About this exercise.
Decide whether each statement agrees with the blog entry about the cat attack below. Answer yes or no for each, and quote the deciding words from the entry. 1. Polly is kept inside from dusk to dawn. 2. The ginger tom got in through an open door. 3. The tom cat bit David's left hand.

Text segment.
▼
Thursday, 10 August 2017

22 July Cat attack

Three days into our visit and Polly cat is behaving responsibly, not venturing far from the mother ship and not complaining when we keep her inside from dusk to dawn. This is part for her safety and consideration for our neighbours who don't choose to have a pet and may not be happy to have a strange one visiting.
Last night while we were having dinner we had all the door and all the hatches closed except for the one over the forward head which was covered by our upturned dinghy. Suddenly there was a flash, a dash of orange and Polly flying ahead of an invading ginger tom cat. I caught Polly. David grabbed the invader and put him out on the dock but the cat was reluctant to leave and David had to stamp his feet and shoo him away down the pontoon. But halfway along the pontoon the cat stopped, turned and leapt at David raking the back of his left hand with its claws and sinking its teeth in to the back of his right hand where it hung on swinging from his hand. It did let go and then it ran away leaving blood pouring from David's wounds.
▲
Record extracts.
▼
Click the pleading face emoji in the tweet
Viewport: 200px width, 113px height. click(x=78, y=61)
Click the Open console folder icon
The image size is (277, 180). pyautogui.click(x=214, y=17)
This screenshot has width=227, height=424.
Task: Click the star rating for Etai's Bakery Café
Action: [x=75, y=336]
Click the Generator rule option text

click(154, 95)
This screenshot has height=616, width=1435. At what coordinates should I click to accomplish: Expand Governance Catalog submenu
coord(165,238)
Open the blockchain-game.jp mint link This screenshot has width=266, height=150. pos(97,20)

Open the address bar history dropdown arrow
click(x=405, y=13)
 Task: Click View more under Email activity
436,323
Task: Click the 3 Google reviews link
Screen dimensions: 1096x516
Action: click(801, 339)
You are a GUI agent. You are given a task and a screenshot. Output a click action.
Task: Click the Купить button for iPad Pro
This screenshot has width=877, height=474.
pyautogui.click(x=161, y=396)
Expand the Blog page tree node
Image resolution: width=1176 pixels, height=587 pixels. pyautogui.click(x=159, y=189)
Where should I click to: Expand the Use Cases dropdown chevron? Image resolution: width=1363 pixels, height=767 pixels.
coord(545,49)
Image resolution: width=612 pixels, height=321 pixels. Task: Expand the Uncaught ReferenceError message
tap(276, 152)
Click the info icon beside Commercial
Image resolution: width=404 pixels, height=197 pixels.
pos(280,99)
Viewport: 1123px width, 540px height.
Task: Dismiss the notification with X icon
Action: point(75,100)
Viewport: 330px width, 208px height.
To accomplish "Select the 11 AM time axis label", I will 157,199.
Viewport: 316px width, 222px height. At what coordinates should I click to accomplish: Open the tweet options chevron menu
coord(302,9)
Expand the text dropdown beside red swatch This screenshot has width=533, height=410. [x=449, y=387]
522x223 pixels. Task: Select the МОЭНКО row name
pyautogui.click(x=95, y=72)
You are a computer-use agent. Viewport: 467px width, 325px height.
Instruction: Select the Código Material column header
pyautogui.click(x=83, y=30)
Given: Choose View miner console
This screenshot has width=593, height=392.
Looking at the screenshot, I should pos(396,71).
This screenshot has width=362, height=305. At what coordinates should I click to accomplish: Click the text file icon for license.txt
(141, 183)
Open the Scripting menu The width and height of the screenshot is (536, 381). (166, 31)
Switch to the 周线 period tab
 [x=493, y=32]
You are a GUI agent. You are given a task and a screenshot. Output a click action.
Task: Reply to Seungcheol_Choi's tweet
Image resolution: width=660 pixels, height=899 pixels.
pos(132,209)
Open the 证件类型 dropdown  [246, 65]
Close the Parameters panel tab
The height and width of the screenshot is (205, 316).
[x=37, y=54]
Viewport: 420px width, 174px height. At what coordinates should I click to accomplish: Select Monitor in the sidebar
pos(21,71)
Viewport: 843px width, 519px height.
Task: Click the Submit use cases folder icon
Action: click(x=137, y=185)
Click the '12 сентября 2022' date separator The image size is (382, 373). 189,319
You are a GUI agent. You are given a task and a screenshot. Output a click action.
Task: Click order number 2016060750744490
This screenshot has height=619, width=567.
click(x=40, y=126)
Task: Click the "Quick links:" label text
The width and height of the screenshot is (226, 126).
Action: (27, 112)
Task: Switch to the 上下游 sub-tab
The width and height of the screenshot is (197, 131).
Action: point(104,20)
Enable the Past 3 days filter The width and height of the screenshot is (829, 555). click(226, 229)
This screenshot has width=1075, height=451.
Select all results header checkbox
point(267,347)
▲
Answer for the task.
1. Yes: "not complaining when we keep her inside from dusk to dawn"
2. No: "all the hatches closed except for the one over the forward head"
3. No: "sinking its teeth in to the back of his right hand"